Contudo, assim como os mecenas que saíram de cena e deixaram as instituições a deriva, a ausência de Paz será sentido a curto prazo. Afinal, residente do parque, figura permanente no almoço do restaurante Tambaqui, ele garantia um padrão de qualidade que dificilmente será mantido.

Inhotim já é uma Oscip, organização civil de interesse público, mas sem um patrono a altura de Paz, dificilmente o desenvolvimento do parque será garantido. A fragilidade dos Museus de Arte Moderna, tanto carioca quanto paulista, a trajetória irregular do Masp e as crises constantes da Bienal apontam que deixar o melhor espaço de arte contemporânea do Brasil nas mãos da iniciativa privada é temerário.

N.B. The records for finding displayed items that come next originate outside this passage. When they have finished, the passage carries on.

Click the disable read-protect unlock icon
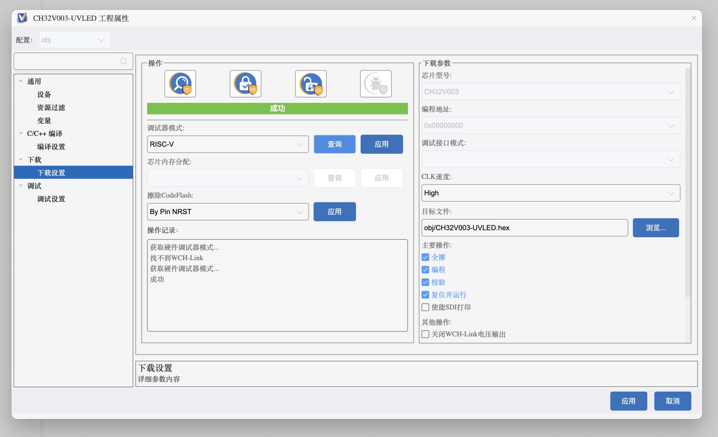Screen dimensions: 718x437 [x=311, y=84]
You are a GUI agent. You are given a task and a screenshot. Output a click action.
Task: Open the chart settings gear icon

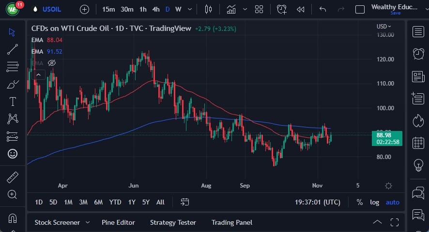point(388,186)
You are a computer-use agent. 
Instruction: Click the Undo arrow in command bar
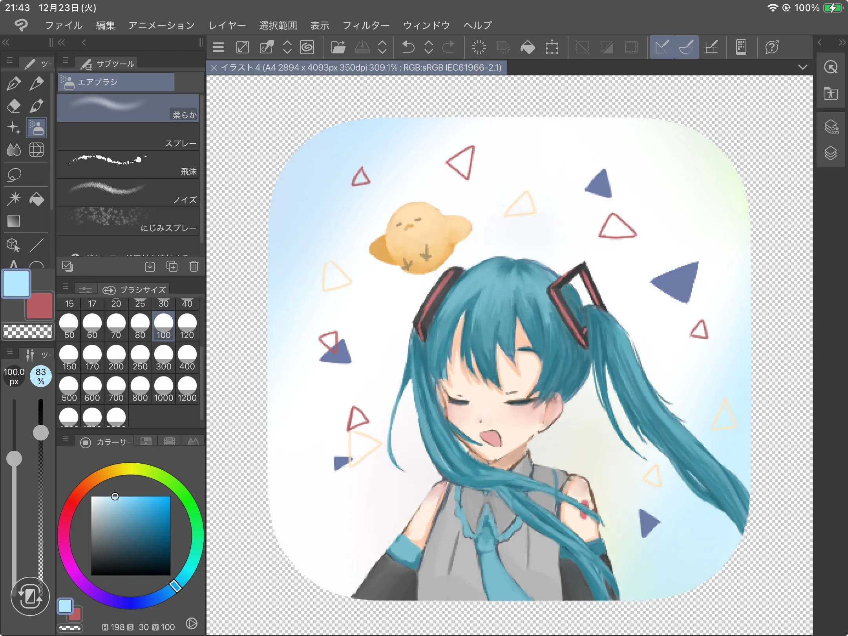tap(408, 48)
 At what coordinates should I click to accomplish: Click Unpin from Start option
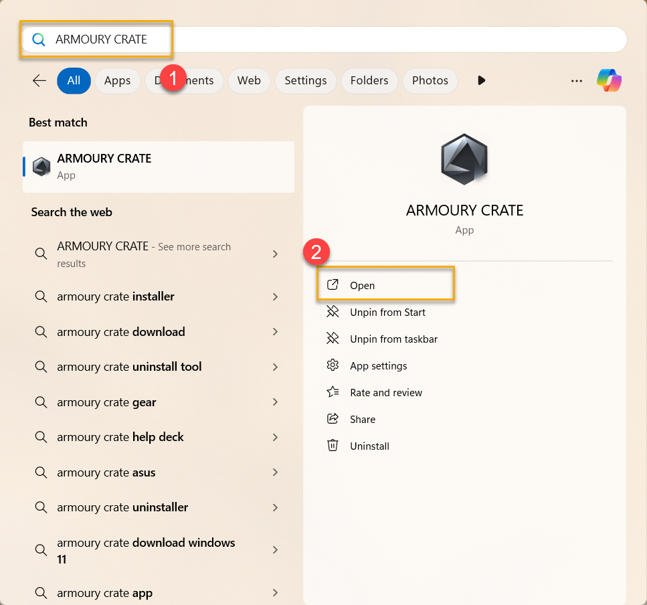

Na cidade de São Paulo, é inegável, a instituição com trajetória mais sólida e consistência é a Pinacoteca do Estado, apesar de sua recente semi-privatização, sendo transformada em OS (organização social). A Pinacoteca, em seus mais de cem anos, teve diretores importantes como Aracy Amaral, Fabio Magalhães, Emanoel Araújo, Marcelo Araújo e Ivo Mesquita, tendo uma política de aquisição de acervos e exposições sem paradigmas. A Pinacoteca sediu um debate importante sobre arte construtiva quando Amaral era diretora, se abriu às performances na gestão de Magalhães, conquistou público massivo com Emanoel por ocasião da mostra de Rodin e assim sucessivamente. Agora, com o alemão Jochen Volz a frente, ela inaugura uma nova fase mais internacional, o que era necessário.

A Galeria Lygia Pape
A Galeria Lygia Pape, instalada em Inhotim. (foto: Inhotim.org.br)

No entanto, é inegável que o que Inhotim se tornou a grande referência da arte brasileira no país, com artistas que não são vistos de maneira adequada no resto do circuito, como Cildo Meireles, Hélio Oiticica, Lygia Pape, Miguel Rio Branco, Tunga, Adriana Varejão e Andujar, para citar aqueles com pavilhões permanentes.

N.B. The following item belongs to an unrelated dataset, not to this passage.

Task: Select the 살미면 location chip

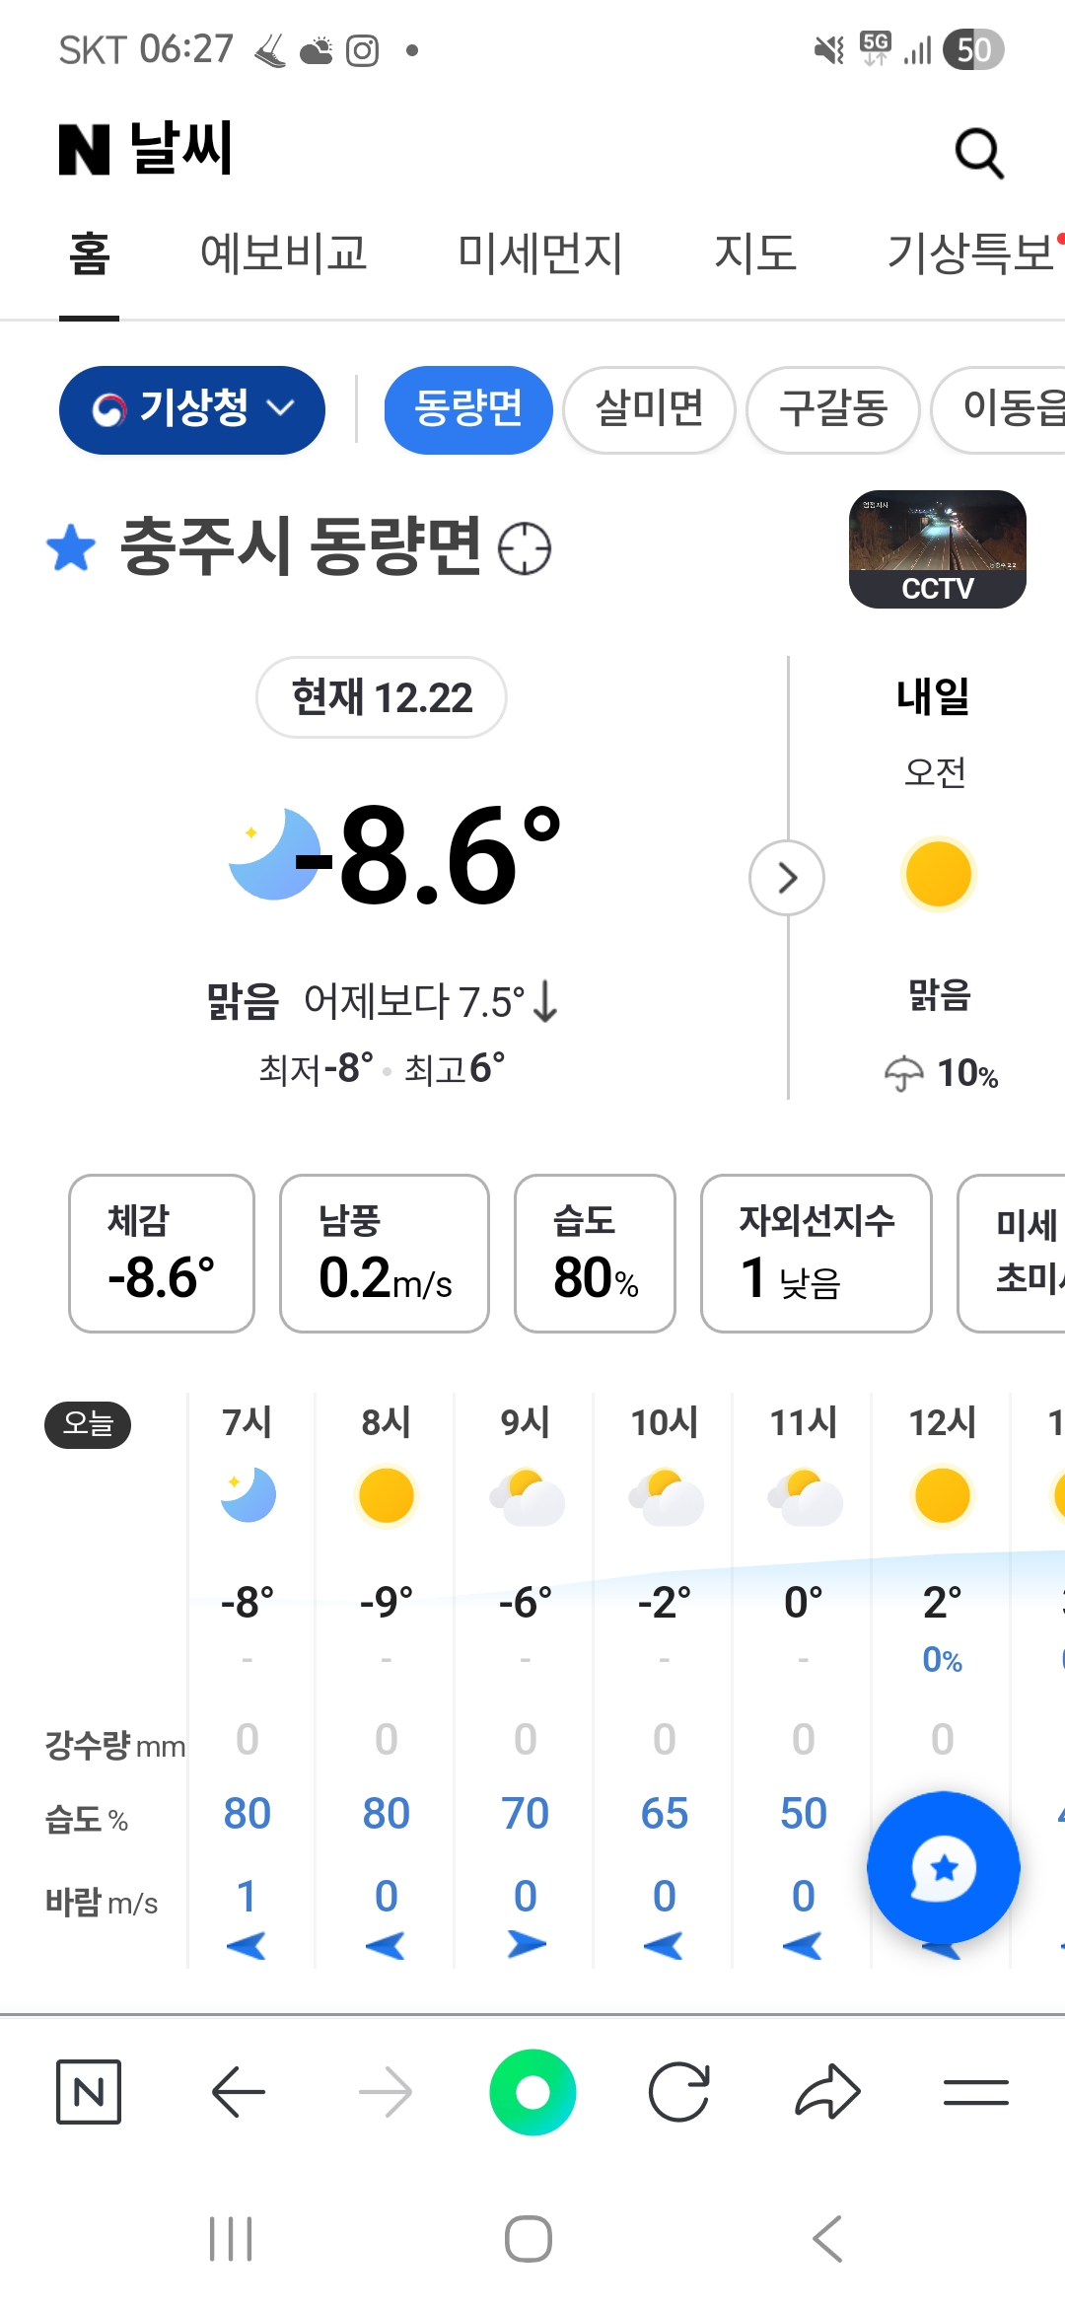Action: tap(650, 409)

E essa permanência não merece estar fincada na visão patrimonialista da elite brasileira, que sempre mistura privado e público com fins escusos.

Até agora, a direção de Inhotim vem buscando manter os patrocínios já logrados anteriormente, mas instituições de arte como Inhotim, para sobreviver dignamente precisam do apoio de políticas governamentais consistentes.

Nesse sentido, parece estarrecedor que o Instituto Brasileiro de Museus (Ibram) não tenha tido algum tipo de atuação visível para viabilizar a manutenção de Inhotim. Tanto ele como o governo de Minas Gerais precisam entrar nesse debate de forma decisiva, ou a abertura do local, com os guias vestidos como em um parque pré-histórica, terá sido apenas o prenúncio de um fim desastroso.